Due to my chat with @xabbu I have revised my perspective. Application firewalls is not just another word for the same thing and it does not work quite the same way as e.g. ufw.
Firewalld is the latest breed in free and opensource firewall applications. Firewalld can be configured using the term application since an application is merely a definition of which ports should be allowed - e.g. a http application or ssh or smtp.
When you configure the firewall you use zones to define where you are and services to define what you allow. Install firewalld
# pacman -Syu firewalld
When firewalld is enabled and started the default zone is public which allows the computer to be visible but all ports closed.

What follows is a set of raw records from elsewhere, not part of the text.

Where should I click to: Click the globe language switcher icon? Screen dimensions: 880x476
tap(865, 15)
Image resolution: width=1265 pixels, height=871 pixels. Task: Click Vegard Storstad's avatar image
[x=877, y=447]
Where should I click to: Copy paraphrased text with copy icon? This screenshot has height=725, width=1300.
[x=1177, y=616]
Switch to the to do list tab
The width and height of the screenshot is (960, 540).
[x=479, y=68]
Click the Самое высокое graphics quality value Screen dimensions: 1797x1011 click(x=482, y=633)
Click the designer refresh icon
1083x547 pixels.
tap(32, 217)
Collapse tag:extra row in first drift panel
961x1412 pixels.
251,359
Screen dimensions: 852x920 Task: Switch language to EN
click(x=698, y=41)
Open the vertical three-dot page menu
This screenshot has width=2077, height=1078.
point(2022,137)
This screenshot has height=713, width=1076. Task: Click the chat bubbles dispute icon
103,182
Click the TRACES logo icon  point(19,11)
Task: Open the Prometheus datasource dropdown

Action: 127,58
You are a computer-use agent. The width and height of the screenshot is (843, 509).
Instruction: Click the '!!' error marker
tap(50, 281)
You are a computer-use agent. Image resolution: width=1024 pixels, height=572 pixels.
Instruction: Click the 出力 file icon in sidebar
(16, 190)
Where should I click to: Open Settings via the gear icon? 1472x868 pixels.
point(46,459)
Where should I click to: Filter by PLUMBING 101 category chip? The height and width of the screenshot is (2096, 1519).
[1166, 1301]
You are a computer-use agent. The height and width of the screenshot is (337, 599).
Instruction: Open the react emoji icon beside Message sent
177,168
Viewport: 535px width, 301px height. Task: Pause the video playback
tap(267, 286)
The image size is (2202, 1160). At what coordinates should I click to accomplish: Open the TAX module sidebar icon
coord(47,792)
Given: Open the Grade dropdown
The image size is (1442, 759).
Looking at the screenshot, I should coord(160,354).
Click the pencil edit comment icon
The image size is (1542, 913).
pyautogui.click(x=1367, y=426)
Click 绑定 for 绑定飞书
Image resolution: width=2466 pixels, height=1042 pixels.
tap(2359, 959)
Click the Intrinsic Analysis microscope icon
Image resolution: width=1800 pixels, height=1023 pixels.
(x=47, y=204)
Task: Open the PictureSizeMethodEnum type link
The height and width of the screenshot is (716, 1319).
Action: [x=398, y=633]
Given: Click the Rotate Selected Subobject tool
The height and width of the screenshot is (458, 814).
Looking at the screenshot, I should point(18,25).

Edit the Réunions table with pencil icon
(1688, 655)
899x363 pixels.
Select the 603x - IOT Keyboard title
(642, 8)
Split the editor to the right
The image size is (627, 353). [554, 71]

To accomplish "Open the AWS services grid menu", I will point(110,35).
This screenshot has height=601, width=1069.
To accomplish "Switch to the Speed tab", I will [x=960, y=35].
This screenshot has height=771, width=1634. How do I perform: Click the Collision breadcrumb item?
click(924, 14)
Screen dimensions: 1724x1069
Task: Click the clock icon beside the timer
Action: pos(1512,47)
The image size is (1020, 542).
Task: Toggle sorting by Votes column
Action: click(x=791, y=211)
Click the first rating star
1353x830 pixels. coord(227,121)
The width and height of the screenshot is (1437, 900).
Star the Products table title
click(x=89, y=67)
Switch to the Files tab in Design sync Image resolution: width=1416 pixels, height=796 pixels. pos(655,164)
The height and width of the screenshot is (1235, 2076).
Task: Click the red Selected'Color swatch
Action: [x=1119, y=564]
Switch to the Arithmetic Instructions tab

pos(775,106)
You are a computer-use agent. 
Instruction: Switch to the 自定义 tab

Adding a specific service (application) is most easily done using the command line. A GUI is available if you install the dependencies for it.
Adding services has immediate effect - no need to reload the service.
Simply add the service to the allowed service to the desired zone
Example - adding http to public zone
# firewall-cmd --zone=public --add-service=http success
It is important to realize that changes you make on the fly is not permanent. To make a certain service available on a permanent base you add the --permanent argument
# firewall-cmd --permanent --zone=public --add-service=http success
What if you want to add your own service definition?
Easy-peasy - look in the folder /usr/lib/firewalld/services and make a copy of an appropriate service definition.
Example - you want to run a ssh server on a non default port.
Copy the ssh.xml service definition to /etc/firewalld/services
# cp /usr/lib/firewalld/services/ssh.xml /etc/firewalld/services/my-ssh.xml
Edit the service definition
# nano /etc/firewalld/services/my-ssh.xml
Change the port to match your service and the short name to distinguish from the original service.
<?xml version="1.0" encoding="utf-8"?> <service> <short>My SSH service</short> <description>Secure Shell (SSH) is a protocol for logging into and executing commands on remote machines. It provides secure encrypted communications. If you plan on accessing your machine remotely via SSH over a firewalled interface, enable this option. You need the openssh-server package installed for this option to be useful.</description> <port protocol="tcp" port="30000"/> </service>
Wait 5-10 seconds for the service file to be recognized and activate it
# firewall-cmd --zone=public --add-service=my-ssh success
Same rule on permanent applies and that's it.
Firewalld is an extremely powerful and configurable firewall - it deserves much more attention than it gets.